Ellerindeki medya gücüyle terör örgütünü barış güvercini gibi gösteriyorlar. Terörden barış olur mu? Hendek kazarak, masum sivilleri katlederek mi barış inşa edeceksiniz?
Baktılar AK Parti bu oyunlarla yıkılmıyor. Başka bir yol denediler.
Emanet oylarla Nişantaşı'ndan Kandil'e nefret köprüleri kurdular.
Biz gönül köprüleri kuruyoruz.
Gezi Parkı'nın benzerini Kobani'de yaptılar. 'Katil devlet' diye küstahça konuşan adam, insanları silahlanmaya davet etti.
'TÜRKİYE ŞAHA KALKTI'
Durmadılar. 17 Aralık'ta yolsuzluk iftirası attılar. Biz yolsuzluklara, ta 2001'de savaş açtık. Bununla büyüdük.

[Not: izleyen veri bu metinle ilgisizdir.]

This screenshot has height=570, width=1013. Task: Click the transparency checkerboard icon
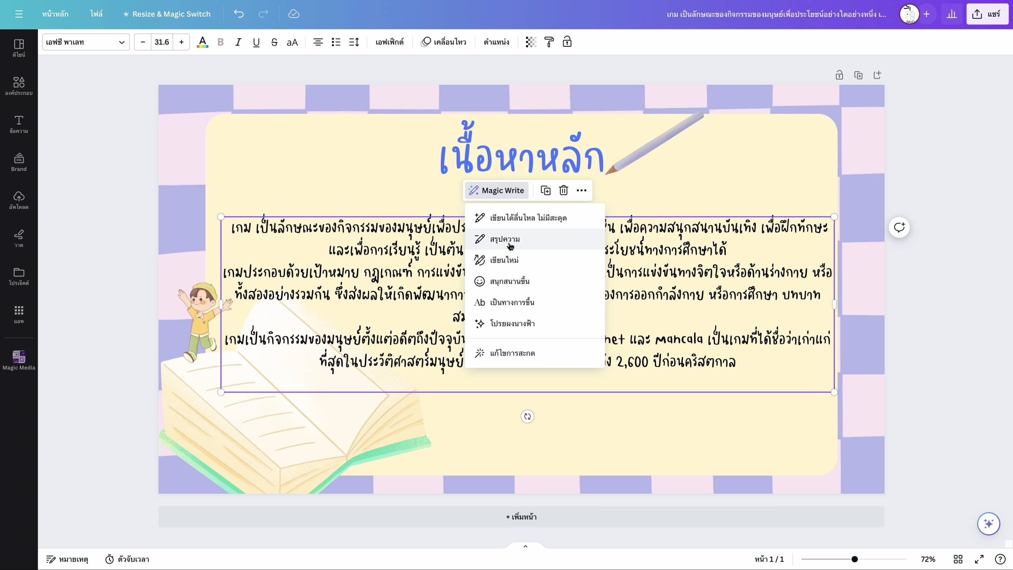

Türkiye şaha kalktı. Türkiye'nin büyümesini istemediler. Hesaplar yaptılar, vazgeçeceğimizi sandılar.
Bunların yaşamayla, yaşatmayla sorunları var. Bunlar gencecik çocukları dağa çıkarıp ölümle tanıştırıyorlar. Kendilerinden olmayana, yaşam hakkı tanımıyorlar. Bu toprakların zenginliğini, farklılığını, gücünü hazmedemiyorlar.
Karşımıza gelenleri bir rüzgar gibi esip geçeceğiz. Silahlar gömülünceye, terör sona erinceye, bütün dağlarımız, vadilerimiz temizleninceye kadar mücadele edeceğiz. Allah aşkına biz bunlara meydanı bırakır mıyız?
ÇAKALLAR PUSLU HAVADA ORTAYA ÇIKAR
Başbakan Davutoğlu, MHP lideri Devlet Bahçeli'ye yüklendi: "Sayın Bahçeli'nin 'evet' dediğini duydunuz mu? Ya bir kere de Allah aşkına milletin 'hayır'ı için 'evet' de. Ne teklif götürdüysek 'hayır' dedi. Benim bildiğim MHP'liler devletini korur. Ona birinin 'evet' demeyi öğretmesi lazım da hangi dilde öğreteceğiz bilmiyorum. Çakallar puslu havada ortaya çıkar. Bahçeli ülkenin en çok ihtiyaç duyduğu anda sorumluluktan kaçtı. Böyle bir günde elini taşın altına koymayacaksan ne zaman koyacaksın?"